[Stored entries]
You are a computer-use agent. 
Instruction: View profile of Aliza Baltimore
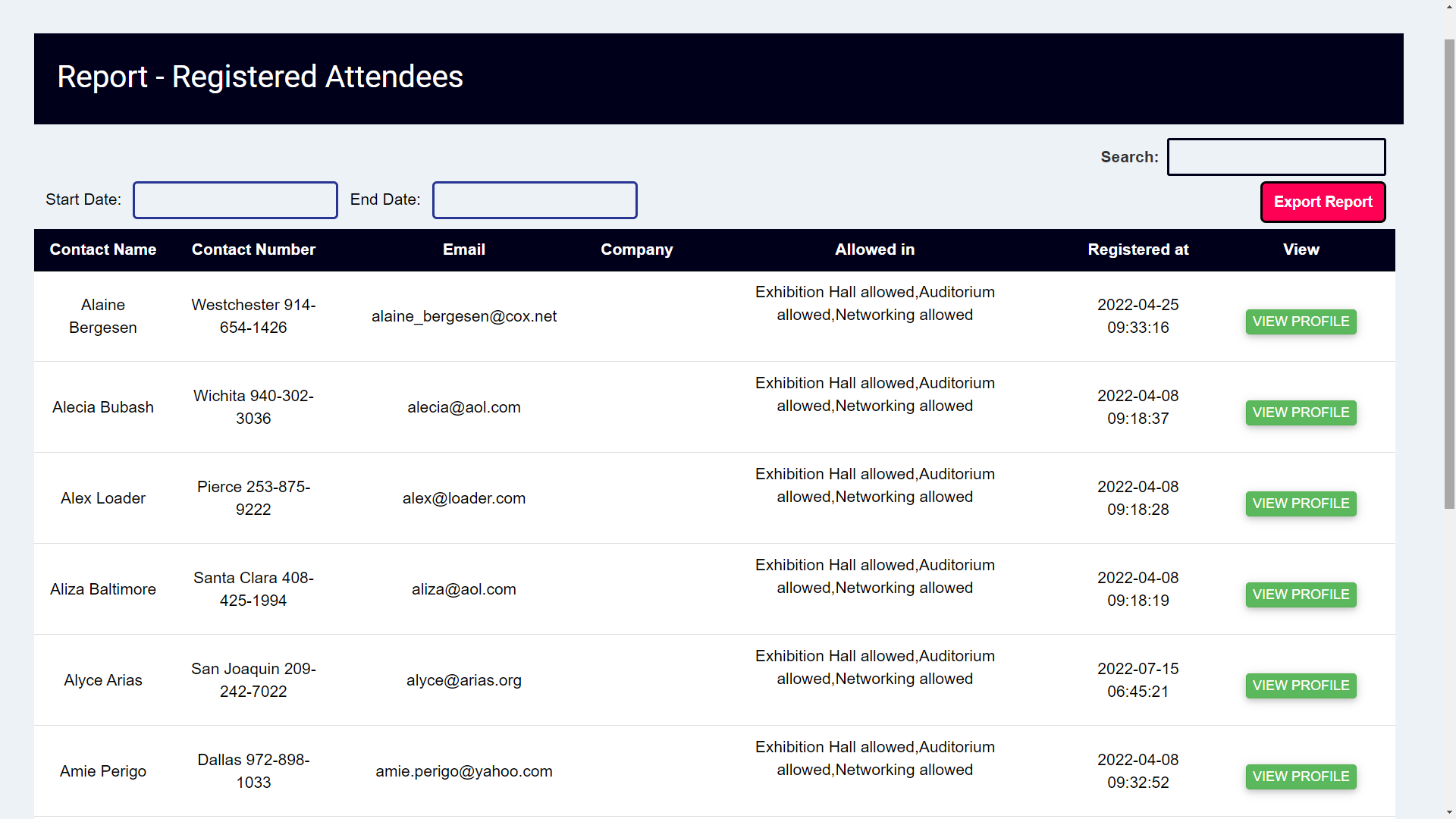pyautogui.click(x=1300, y=594)
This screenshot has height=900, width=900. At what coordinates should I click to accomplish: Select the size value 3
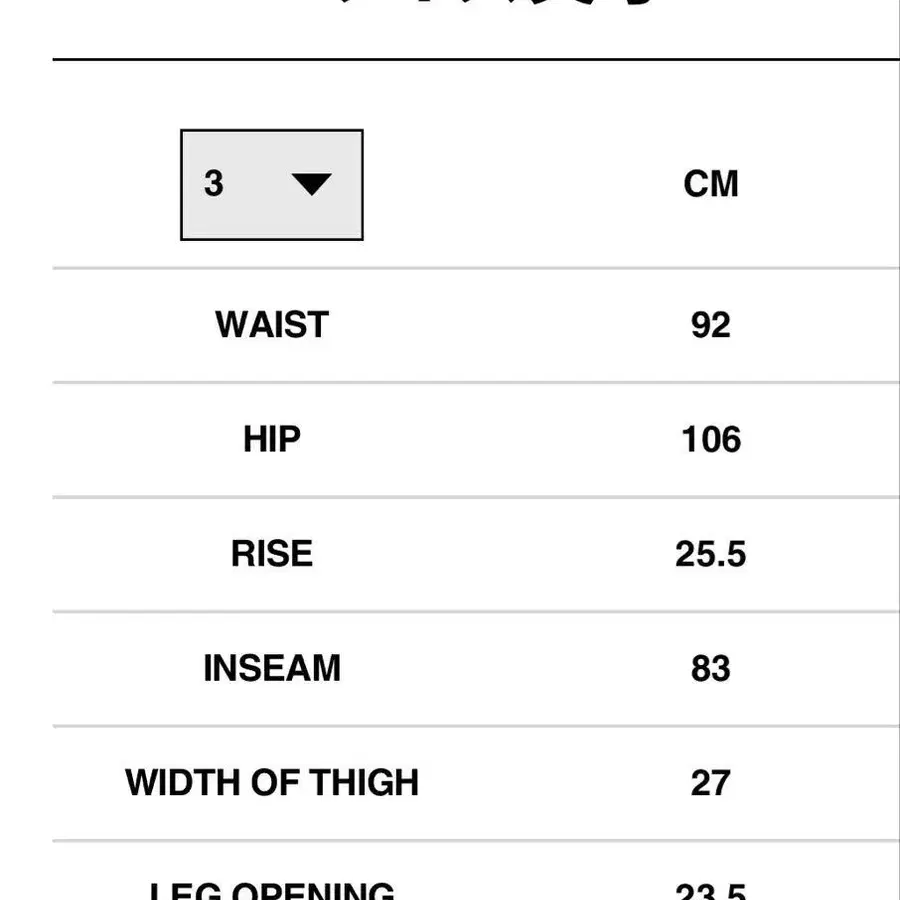pyautogui.click(x=214, y=184)
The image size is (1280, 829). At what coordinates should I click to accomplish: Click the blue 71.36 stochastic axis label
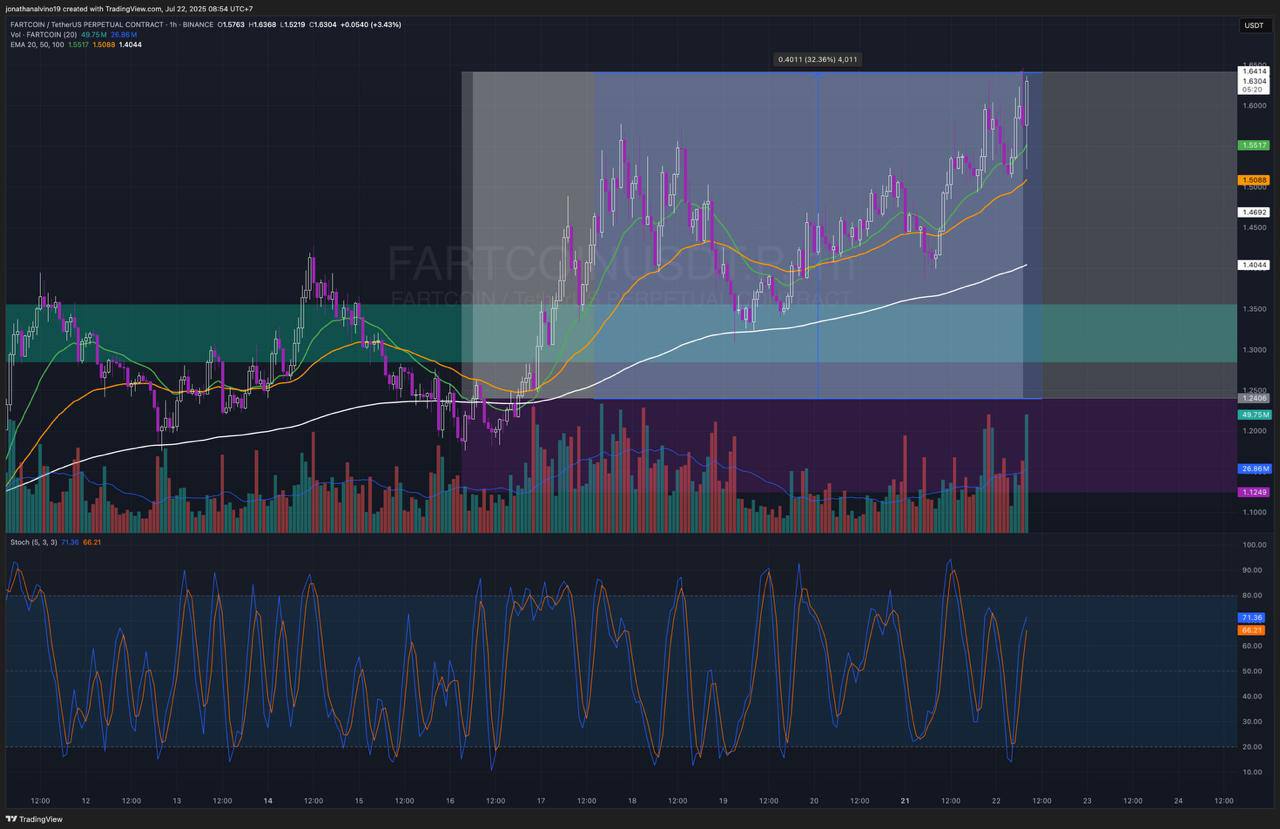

TASK DESCRIPTION: A word-for-word copy of the data, without its pictures, is what is needed.

REPLY:
You are a computer-use agent. 
Instruction: View profile of Aliza Baltimore
pyautogui.click(x=1300, y=594)
This screenshot has height=900, width=900. At what coordinates should I click to accomplish: Select the size value 3
pyautogui.click(x=214, y=184)
The image size is (1280, 829). At what coordinates should I click to accomplish: Click the blue 71.36 stochastic axis label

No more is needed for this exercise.